PCL Rehab and Exercises
Regardless of whether or not you need surgery to repair your injured PCL, rehab is extremely important for all PCL injuries. There are a number of PCL rehab exercises below that will help you get back to 100% in no time.
- Quad sets: Sit on the floor with your injured leg straight and your other leg bent. Press the back of the knee of your injured leg against the floor by tightening the muscles on the top of your thigh. Hold this position 10 seconds. Relax. Do 2 sets of 15.
- Seated quad sets: Sit in a straight-back chair with your injured knee bent at a 90-degree angle. Try to tighten the top of your thigh muscles without moving your leg. Hold for 10 seconds. Do 2 sets of 15.
- Straight leg raise: Lie on your back with your legs straight out in front of you. Bend the knee on your uninjured side and place the foot flat on the floor. Tighten the thigh muscle on your injured side and lift your leg about 8 inches off the floor. Keep your leg straight and your thigh muscle tight. Slowly lower your leg back down to the floor. Do 2 sets of 15.
- Wall squat with a ball: Stand with your back, shoulders, and head against a wall.
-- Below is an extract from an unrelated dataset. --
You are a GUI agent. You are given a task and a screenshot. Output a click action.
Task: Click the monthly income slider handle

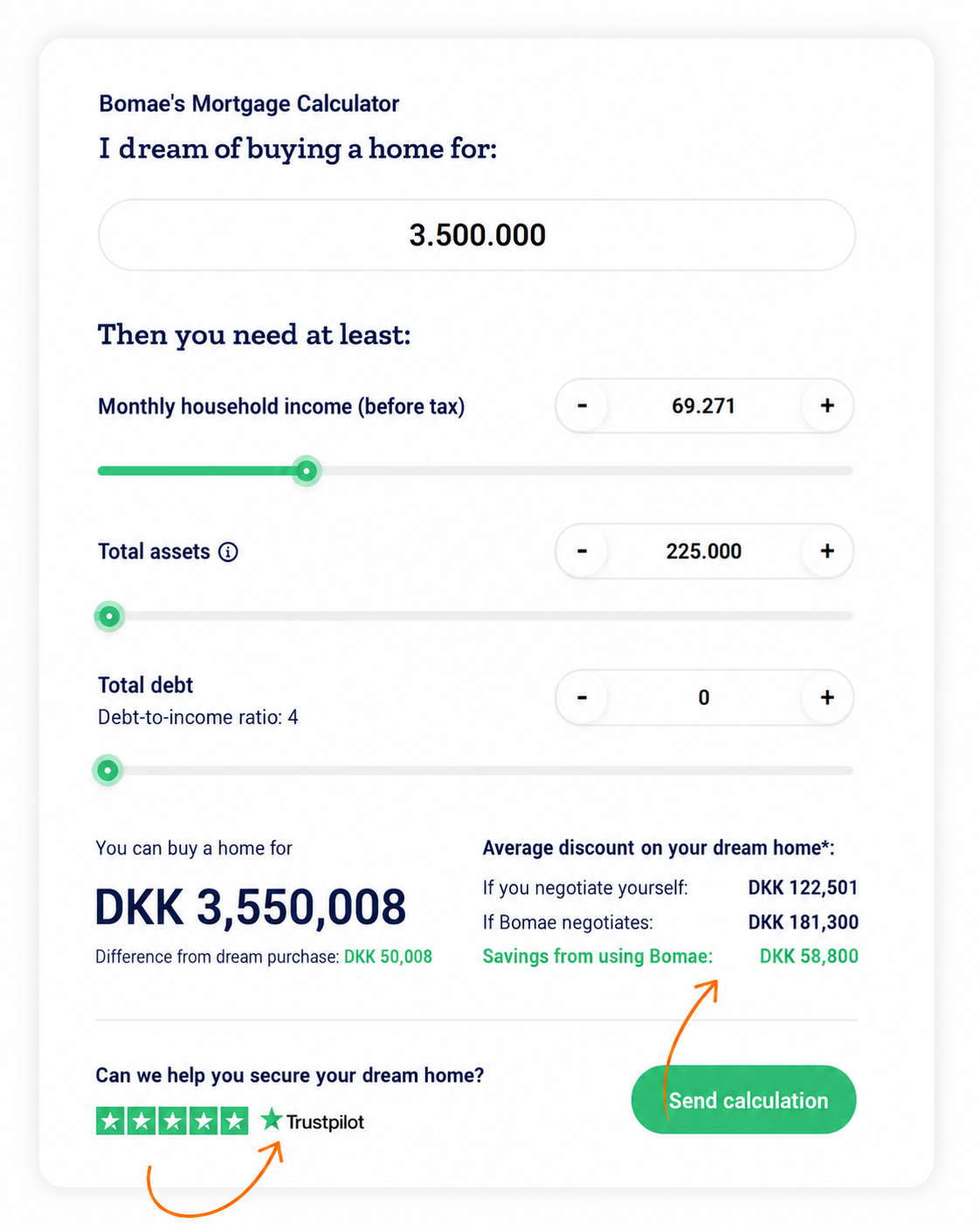point(307,471)
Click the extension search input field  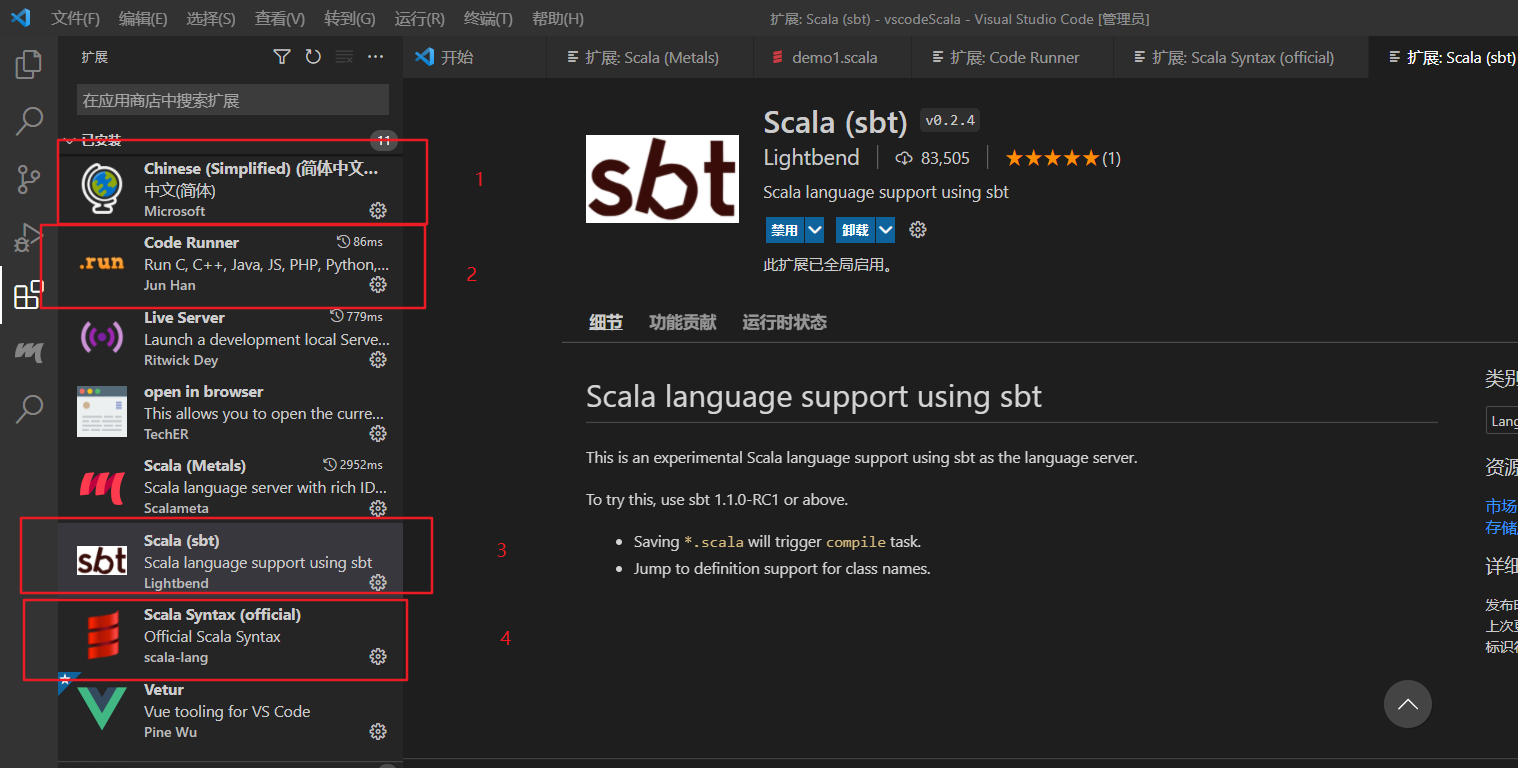tap(230, 99)
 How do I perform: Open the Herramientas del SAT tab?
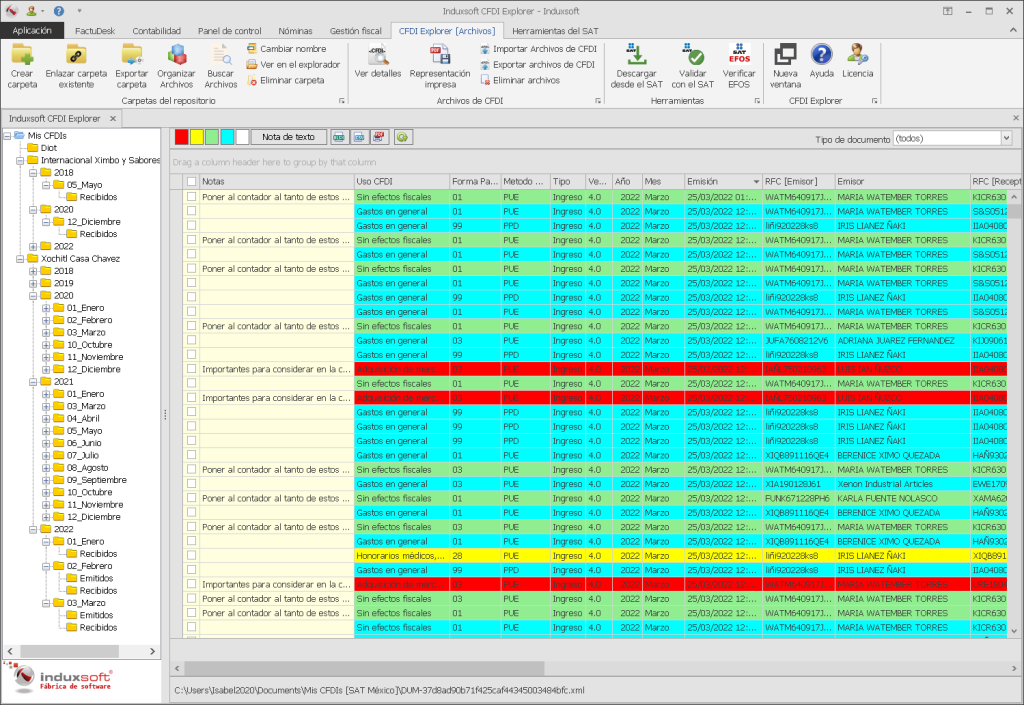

Look straight ahead. Keep your shoulders relaxed and your feet 3 feet from the wall and shoulder's width apart. Place a soccer or basketball-sized ball behind your back. Keeping your back against the wall, slowly squat down to a 45-degree angle. Your thighs will not yet be parallel to the floor. Hold this position for 10 seconds and then slowly slide back up the wall. Repeat 10 times. Build up to 2 sets of 15.
- Step-up: Stand with the foot of your injured leg on a support 3 to 5 inches high (like a small step or block of wood). Keep your other foot flat on the floor. Shift your weight onto the injured leg on the support. Straighten your injured leg as the other leg comes off the floor. Return to the starting position by bending your injured leg and slowly lowering your uninjured leg back to the floor. Do 2 sets of 15.